(Records for locating described items)
----------
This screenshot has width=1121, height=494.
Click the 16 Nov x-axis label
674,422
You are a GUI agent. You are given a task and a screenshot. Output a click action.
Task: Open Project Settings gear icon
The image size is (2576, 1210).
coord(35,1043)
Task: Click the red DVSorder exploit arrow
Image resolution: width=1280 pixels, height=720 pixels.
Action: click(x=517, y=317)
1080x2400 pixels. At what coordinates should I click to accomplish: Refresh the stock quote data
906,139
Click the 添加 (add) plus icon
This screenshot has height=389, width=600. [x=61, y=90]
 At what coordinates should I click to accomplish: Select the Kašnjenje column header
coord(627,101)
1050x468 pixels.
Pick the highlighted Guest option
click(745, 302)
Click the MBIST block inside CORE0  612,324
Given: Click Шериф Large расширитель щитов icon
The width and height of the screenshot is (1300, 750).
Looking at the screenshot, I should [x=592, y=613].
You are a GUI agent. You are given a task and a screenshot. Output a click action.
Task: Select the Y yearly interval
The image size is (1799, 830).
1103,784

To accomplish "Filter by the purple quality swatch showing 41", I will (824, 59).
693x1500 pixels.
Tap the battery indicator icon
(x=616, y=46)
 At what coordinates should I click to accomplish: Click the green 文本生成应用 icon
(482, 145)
----------
Which lines in the items above contain the string "Select", matching case exactly? Pick out each of those lines and copy it in full.

 At what coordinates should I click to accomplish: Select the Kašnjenje column header
Task: Select the Y yearly interval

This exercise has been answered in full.